Wooden Bear (Greenfield) – ”Rye IPA”, a nice use of rye giving the IPA the right amount of spiciness.
Scarlet Lane Brewing (McCordsville) – Bourbon Barrel Aged “Vivian Red IPA”, base beer of a personal favorite gets complex here from the barrel aging.
Hoosier Brewing (Fairland) – ”India(na) Pale Ale”, nicely balanced IPA, just enough hops. Best beer I missed out on though was an “experimental” offering from HBC.
Redemption Alewerks - ”Atonement APA”, citra hopped, at 5.4% ABV and 42 IBU’s with excellent flavor. Tastes bigger than it actually is.
Redemption Alewerks – ”Goggles Porterzano”, an English porter with hints of Madagascar bourbon vanilla, strawberry and layers of cherry. This was perhaps my favorite of the night, Kurt’s too, as well for other patrons we heard from.

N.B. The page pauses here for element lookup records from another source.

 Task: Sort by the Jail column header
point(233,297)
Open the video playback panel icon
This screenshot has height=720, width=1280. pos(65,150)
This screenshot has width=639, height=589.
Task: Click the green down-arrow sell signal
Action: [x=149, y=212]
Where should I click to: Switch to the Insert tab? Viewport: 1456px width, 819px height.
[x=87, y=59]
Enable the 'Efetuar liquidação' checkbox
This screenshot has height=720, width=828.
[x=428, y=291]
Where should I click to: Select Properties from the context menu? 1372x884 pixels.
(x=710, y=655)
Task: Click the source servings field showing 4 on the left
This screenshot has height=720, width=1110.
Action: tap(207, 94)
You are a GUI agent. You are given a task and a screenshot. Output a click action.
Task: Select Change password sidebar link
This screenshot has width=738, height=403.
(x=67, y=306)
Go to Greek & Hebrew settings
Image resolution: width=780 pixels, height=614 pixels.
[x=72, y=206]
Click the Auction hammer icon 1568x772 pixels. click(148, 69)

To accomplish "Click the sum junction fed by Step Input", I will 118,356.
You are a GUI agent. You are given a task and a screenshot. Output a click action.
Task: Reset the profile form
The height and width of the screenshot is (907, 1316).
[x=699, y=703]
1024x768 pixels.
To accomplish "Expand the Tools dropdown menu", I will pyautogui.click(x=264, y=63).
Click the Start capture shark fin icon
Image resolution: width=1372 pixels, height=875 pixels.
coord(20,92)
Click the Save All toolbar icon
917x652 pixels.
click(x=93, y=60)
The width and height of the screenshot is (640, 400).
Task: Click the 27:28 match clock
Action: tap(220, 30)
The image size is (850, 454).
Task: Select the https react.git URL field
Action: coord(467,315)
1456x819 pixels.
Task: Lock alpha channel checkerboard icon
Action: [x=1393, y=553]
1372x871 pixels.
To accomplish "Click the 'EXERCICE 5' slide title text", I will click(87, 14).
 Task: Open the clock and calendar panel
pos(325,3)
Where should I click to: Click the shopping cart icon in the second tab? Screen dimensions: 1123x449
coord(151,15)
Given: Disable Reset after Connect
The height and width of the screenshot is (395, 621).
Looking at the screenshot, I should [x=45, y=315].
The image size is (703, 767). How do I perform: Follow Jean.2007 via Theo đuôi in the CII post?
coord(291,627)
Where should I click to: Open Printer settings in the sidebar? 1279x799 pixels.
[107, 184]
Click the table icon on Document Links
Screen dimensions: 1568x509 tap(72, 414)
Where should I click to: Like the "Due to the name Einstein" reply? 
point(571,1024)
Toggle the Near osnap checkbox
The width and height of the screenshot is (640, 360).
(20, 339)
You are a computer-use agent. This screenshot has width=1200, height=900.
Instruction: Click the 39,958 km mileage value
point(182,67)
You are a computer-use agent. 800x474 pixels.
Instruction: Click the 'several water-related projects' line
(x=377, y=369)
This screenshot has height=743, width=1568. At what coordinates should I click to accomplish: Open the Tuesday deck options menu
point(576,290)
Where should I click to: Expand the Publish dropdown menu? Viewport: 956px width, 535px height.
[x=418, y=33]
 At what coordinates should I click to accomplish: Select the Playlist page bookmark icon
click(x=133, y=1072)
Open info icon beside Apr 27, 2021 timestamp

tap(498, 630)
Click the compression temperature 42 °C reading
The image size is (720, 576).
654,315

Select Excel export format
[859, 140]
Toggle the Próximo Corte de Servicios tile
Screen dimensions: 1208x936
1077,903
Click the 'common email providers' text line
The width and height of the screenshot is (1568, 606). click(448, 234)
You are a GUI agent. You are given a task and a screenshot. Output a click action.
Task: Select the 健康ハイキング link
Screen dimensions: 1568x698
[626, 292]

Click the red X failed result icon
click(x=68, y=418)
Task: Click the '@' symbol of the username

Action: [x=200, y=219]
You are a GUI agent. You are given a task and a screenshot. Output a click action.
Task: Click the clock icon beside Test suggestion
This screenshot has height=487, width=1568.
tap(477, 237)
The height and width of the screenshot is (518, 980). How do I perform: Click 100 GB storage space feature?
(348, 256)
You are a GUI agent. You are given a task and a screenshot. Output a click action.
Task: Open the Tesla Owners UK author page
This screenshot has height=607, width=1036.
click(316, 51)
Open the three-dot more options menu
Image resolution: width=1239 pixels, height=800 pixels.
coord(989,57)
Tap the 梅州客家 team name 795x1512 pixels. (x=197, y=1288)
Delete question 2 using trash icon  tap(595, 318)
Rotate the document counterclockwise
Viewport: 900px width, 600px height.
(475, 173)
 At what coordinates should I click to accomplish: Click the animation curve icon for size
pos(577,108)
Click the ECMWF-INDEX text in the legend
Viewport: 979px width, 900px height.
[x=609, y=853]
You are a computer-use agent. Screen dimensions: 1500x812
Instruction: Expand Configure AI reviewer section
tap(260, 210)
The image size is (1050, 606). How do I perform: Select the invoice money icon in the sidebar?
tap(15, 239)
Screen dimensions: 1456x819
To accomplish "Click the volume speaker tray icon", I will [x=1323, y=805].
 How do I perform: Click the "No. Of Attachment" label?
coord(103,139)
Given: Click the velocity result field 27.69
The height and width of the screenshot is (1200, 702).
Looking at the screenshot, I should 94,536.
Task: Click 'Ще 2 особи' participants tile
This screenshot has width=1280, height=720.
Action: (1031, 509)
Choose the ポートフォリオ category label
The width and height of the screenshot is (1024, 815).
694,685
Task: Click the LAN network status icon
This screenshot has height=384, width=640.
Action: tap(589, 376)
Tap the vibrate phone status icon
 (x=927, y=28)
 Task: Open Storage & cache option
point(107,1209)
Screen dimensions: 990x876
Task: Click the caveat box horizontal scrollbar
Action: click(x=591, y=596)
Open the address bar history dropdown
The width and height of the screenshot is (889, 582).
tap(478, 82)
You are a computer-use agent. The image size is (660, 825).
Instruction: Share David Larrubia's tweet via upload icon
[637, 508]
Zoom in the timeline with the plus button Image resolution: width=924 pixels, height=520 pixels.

Since Kurt had never had anything from Scarlet Lane Brewing and knowing his fondness for stouts, I directed him to the Dorian Coconut Stout. In a few short words, he absolutely loved it! What else did he like:
Hoosier Brewing – ”Hoopa” pale ale, a nice, well-done gateway or maybe session beer.
Redemption Alewerks: “Goggles Porterzano”.
Tax Man Brewing (Bargersville) – la”Per Diem”, a Belgian Pale Ale, sessionable at 5.0%, decked out with flavor and nice, fruity esters.
Lagunitas Brewing (Petaluma,Ca./Chicago)-”Equinox”, a pale oat ale with Equinox and Simcoe hops. Stepping away from Indiana for a second, Kurt loved this beer, his first also from Lagunitas. I agree, an absolutely outstanding beer.
As the evening unfolded, Kurt and I talked about how this particular beer event was unlike any other, and rather than being part-of-the-act bit players in a drinking story, I almost felt like we were actually being taken back in time. Old Mr. Weimert would have loved this.
Being wonderfully organized with beautiful surroundings, friendly “town folk”, great beer and even the random rifle fire from Civil War soldiers that absolutely scared the bejesus out of everyone, this made Conner Prairie’s “History On Tap”, among the finest beer events we have ever attended. I won’t miss this in the future and I really hope that you don’t either!